The Envelope Problem:
Omega (who never lies) walks up to you and states "these envelopes contain the values X and 2X" He then SHUFFLES them up [this informs us our subsequent switching strategy should be irrelevant], slides one over to you. He states "I have given you an envelope containing either X or 2X. You can open it, and then decide whether you'd like to switch for the other envelope." You open it up, see a $100 bill. Do you switch? Some decision theory has to take you from probabilistic knowledge about the world to an action you should take, if you care about acting (VNM) rationally.
Premises and Conclusion of EV Calculus Using the Same EV Calculus Rules We Normally Use:
1) Your envelope contains $100.
2) the other envelope contains $50 with .5 probability, and $200 with .5 probability
3) Half the time, switching costs me $50. Half the time, switching gains me $100
4) therefore, I stand to gain an average of $25 by switching.

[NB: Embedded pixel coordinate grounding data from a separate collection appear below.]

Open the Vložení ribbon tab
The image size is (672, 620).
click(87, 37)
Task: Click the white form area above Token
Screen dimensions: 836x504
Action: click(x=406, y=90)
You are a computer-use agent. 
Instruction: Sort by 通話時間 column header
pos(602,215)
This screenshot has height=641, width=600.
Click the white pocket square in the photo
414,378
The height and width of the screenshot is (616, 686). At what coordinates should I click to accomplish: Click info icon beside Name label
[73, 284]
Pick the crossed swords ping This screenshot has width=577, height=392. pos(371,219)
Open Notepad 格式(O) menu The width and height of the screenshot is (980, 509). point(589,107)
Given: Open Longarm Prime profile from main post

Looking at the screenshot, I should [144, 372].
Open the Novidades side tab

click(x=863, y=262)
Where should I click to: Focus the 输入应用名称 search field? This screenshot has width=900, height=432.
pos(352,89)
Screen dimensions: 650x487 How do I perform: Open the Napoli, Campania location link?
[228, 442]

Which numbered part do you think is false?
If you think it's 2) because the state of the world is already fixed by Omega, rather than variable, then I offer this: when something has a fixed state, but your knowledge of it is probabilistic, ev calculus treats it as if it is not determined but will be at the stated probabilities. If you disagree, then your next task is to explain how we calculate the odds of being dealt an ace from a shuffled but now fixed-state deck of playing cards.

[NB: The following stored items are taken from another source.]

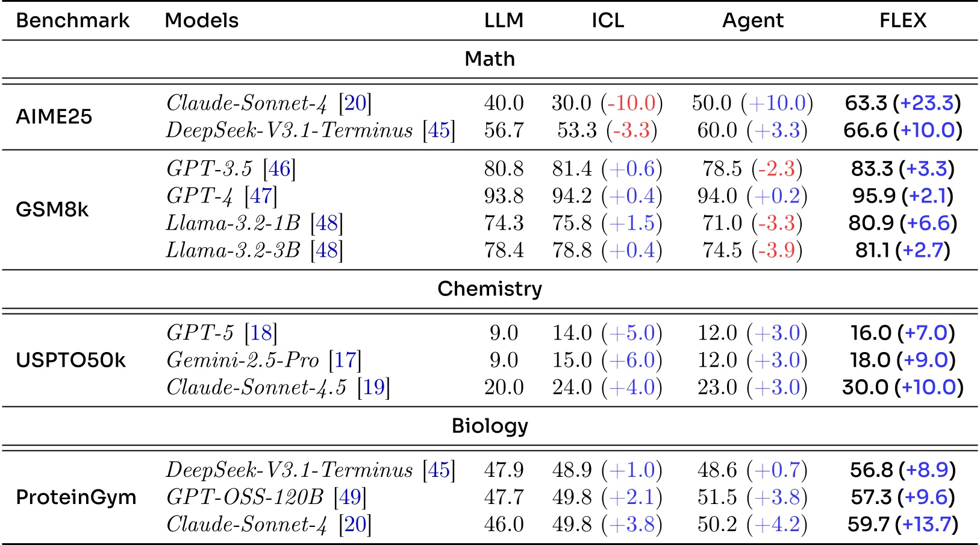
Task: Click the Chemistry section heading
Action: pos(490,289)
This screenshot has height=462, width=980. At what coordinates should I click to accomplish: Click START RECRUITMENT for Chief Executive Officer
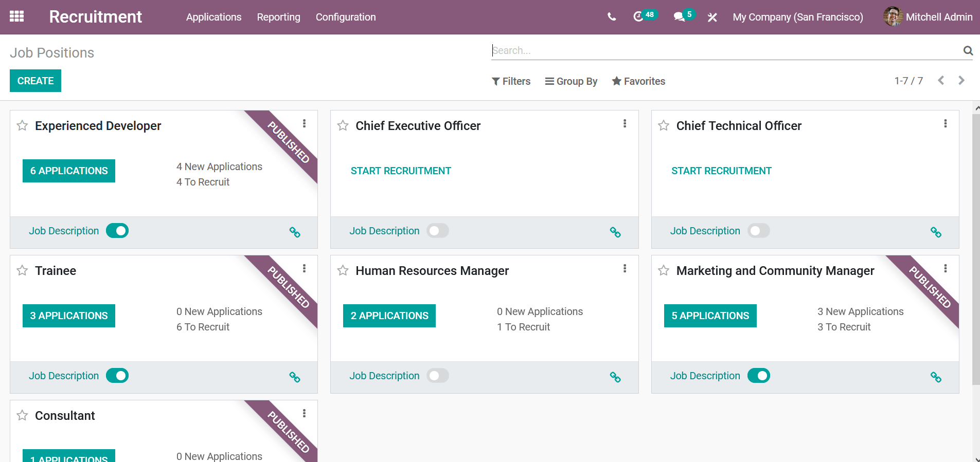click(x=400, y=171)
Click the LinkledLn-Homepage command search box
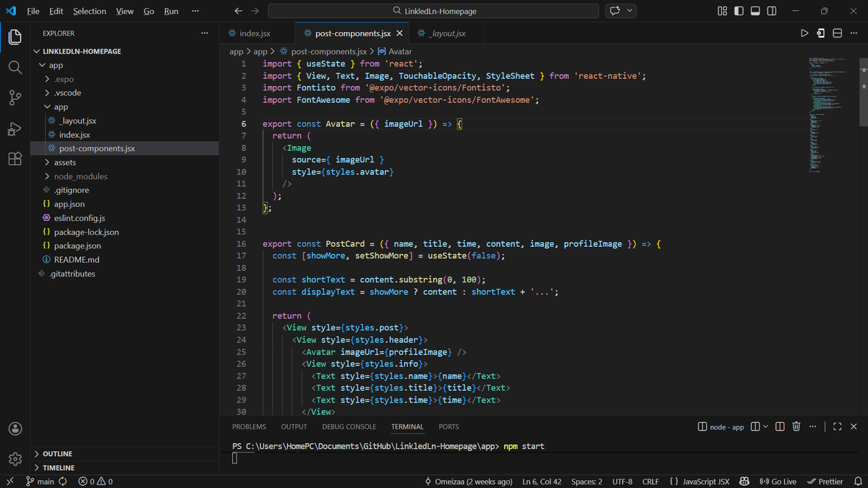Image resolution: width=868 pixels, height=488 pixels. [433, 11]
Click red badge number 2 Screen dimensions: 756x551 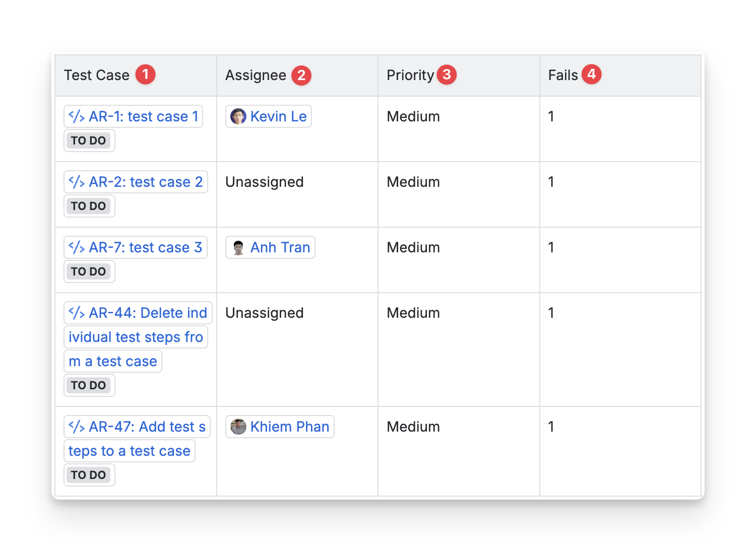pyautogui.click(x=301, y=76)
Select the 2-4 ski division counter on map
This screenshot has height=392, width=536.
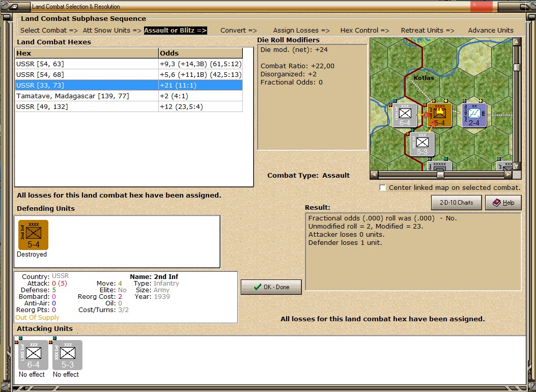(x=474, y=115)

We can solve this using logic other than EV calculus, namely an observation that since the envelopes were shuffled and fixed, switching can't change our actual EV unless we know something new about the other envelope, and we do not. We know as much as we did before our envelope was opened. But why are steps 1-4 above so persuasive under the same logic we correctly apply to cards being dealt from a shuffled deck, despite leading to the wrong conclusion (that switching is +ev)?

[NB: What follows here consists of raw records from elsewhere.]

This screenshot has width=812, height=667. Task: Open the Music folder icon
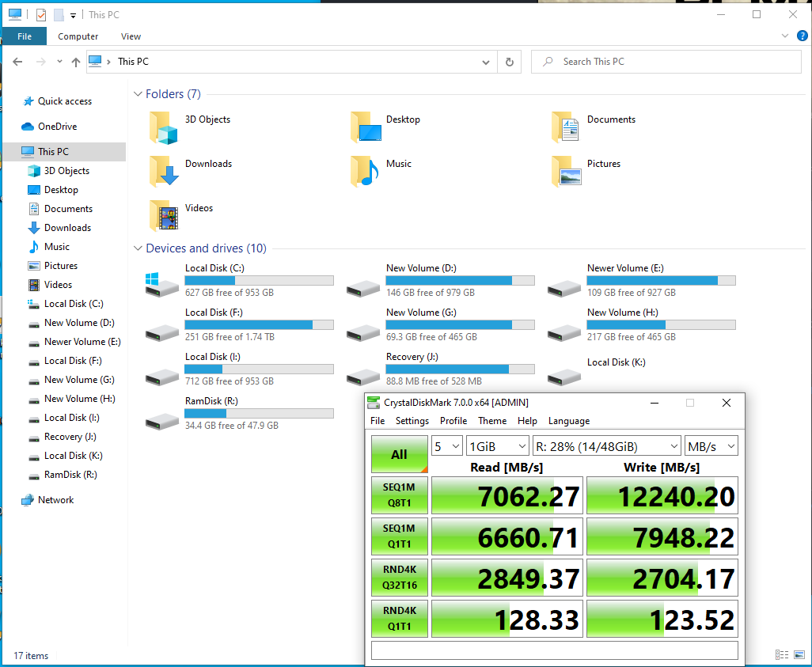coord(365,171)
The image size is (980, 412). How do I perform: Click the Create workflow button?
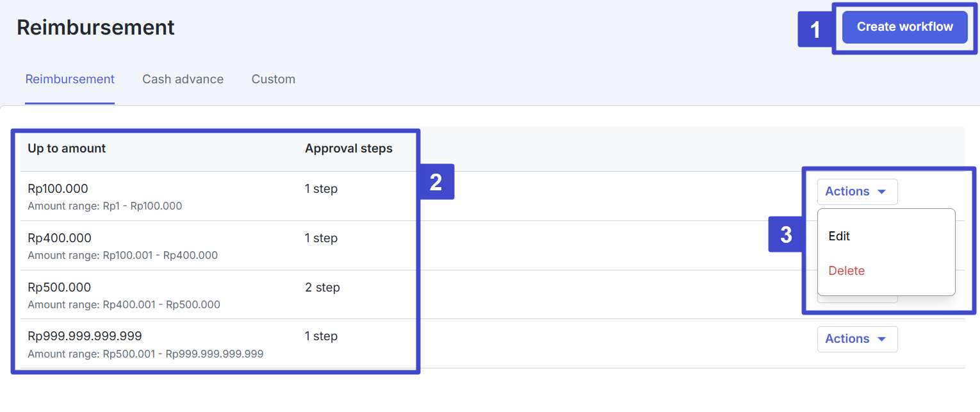pos(904,27)
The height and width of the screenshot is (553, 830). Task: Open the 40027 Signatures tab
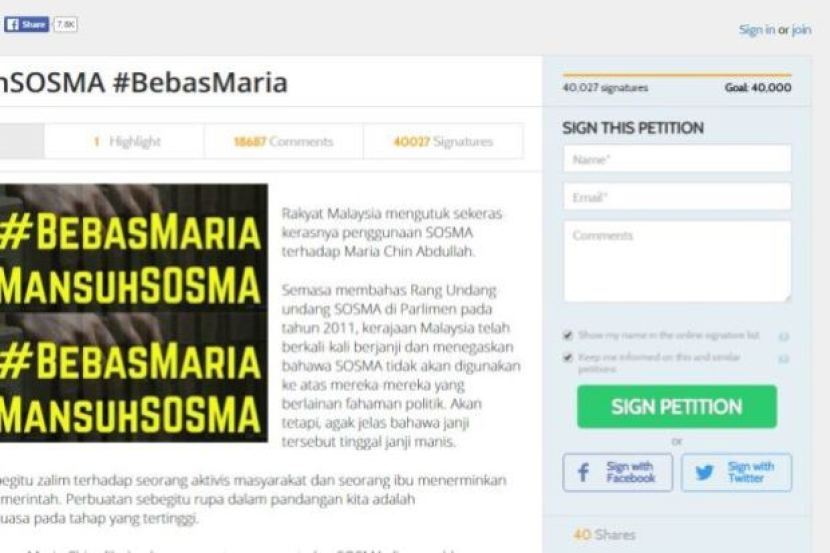[444, 141]
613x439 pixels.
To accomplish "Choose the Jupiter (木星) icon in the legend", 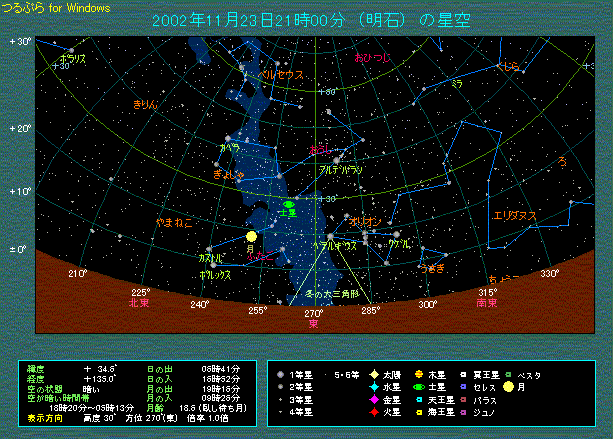I will (418, 375).
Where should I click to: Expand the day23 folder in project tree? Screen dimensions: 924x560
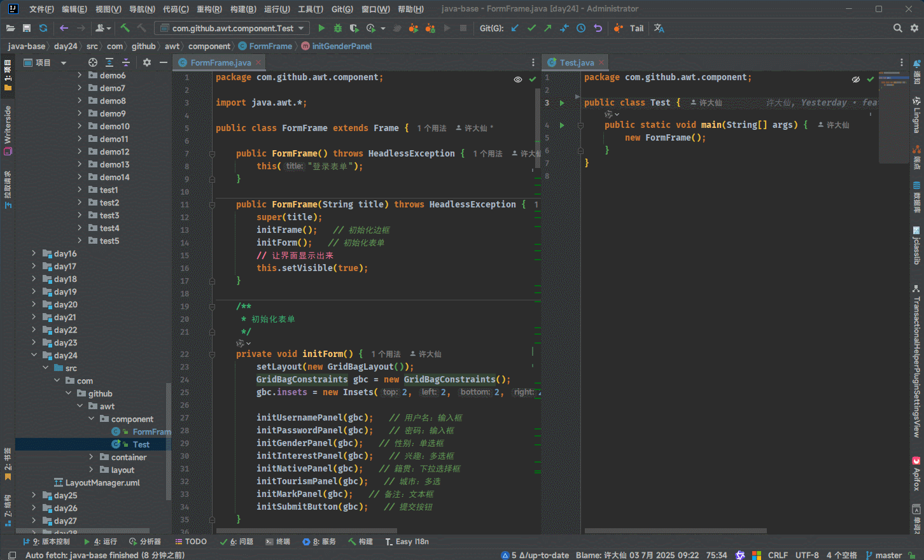pyautogui.click(x=34, y=342)
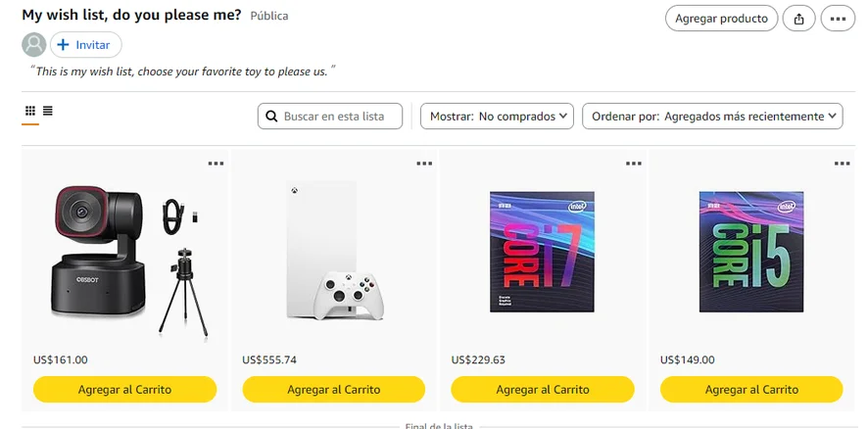868x429 pixels.
Task: Expand the Mostrar: No comprados dropdown
Action: [x=497, y=117]
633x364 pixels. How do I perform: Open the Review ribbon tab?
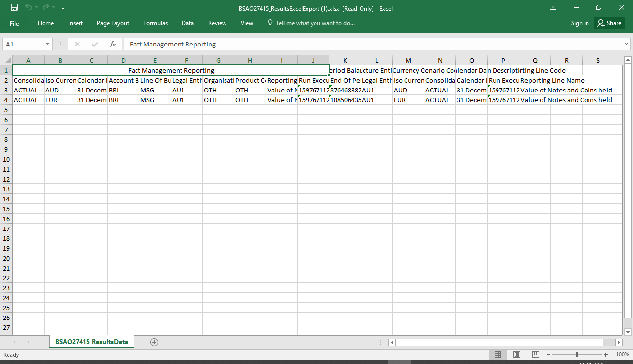[x=217, y=23]
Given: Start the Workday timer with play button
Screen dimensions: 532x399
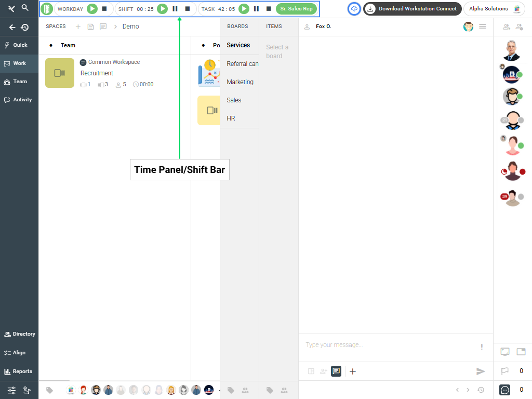Looking at the screenshot, I should [92, 9].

"When we switch we stand to finish with 1.5x, if we don't switch, we stand to finish with 1.5x" is incomplete work. You observe $100 in your envelope. So at the very least you should be able to redo your math and get us an actual dollar amount EV. It has to be $100 since your premise is switching doesn't matter. That means X = $66.66 in the earlier formulation of "we are guaranteed 1.5x." Well, if X = $66.66, your envelope must contain either $66.66 or $123.33 by reference to the rules of the game. So your solution is not well formed, it is not coherent.
[EDIT 1 Below]
Stolzman is arguing that EV calculus doesn't apply here, but that's not an issue. Well, it's a major issue if EV calculus gives you neither the correct answer nor an indication as you work through steps 1-4 that you shouldn't be using this method. In other words, it doesn't just fail to return an answer, it returns the wrong answer! Only because we have access to other logic do we even realize it has failed. This is a big problem.
[EDIT 2 Below]
Well, I correctly predicted Step 2 is where the action is, but people don't seem to agree with my note on it above. Yes, the state of the universe is fixed. No, your knowledge about the state of the universe does not therefore use only 1 and 0 as probabilities. If a coin is biased (unfair) but you do not know in which direction, your probability estimates of heads and tails are each .5. Probability is in the mind. http://lesswrong.com/lw/oj/probability_is_in_the_mind/
Omega may have filled the envelopes with $50 and $100 because his son was born in the galaxy his people call "50zba100". Or he may have filled them with $100 and $200 for any other whismsical reason. We do not have access to his algorithm. But since he has not given any hints as to which he picked, why should you not switch? Why should you not act under P(50) = .5 and P(100) = .5, which most closely approximates your state of knowledge? Furthermore, NOT switching is implying that $50&$100 is LESS likely than $100&$200 (otherwise you're a fool). That is your implied conclusion when you do not switch, having seen $100. How did you arrive there with such confidence?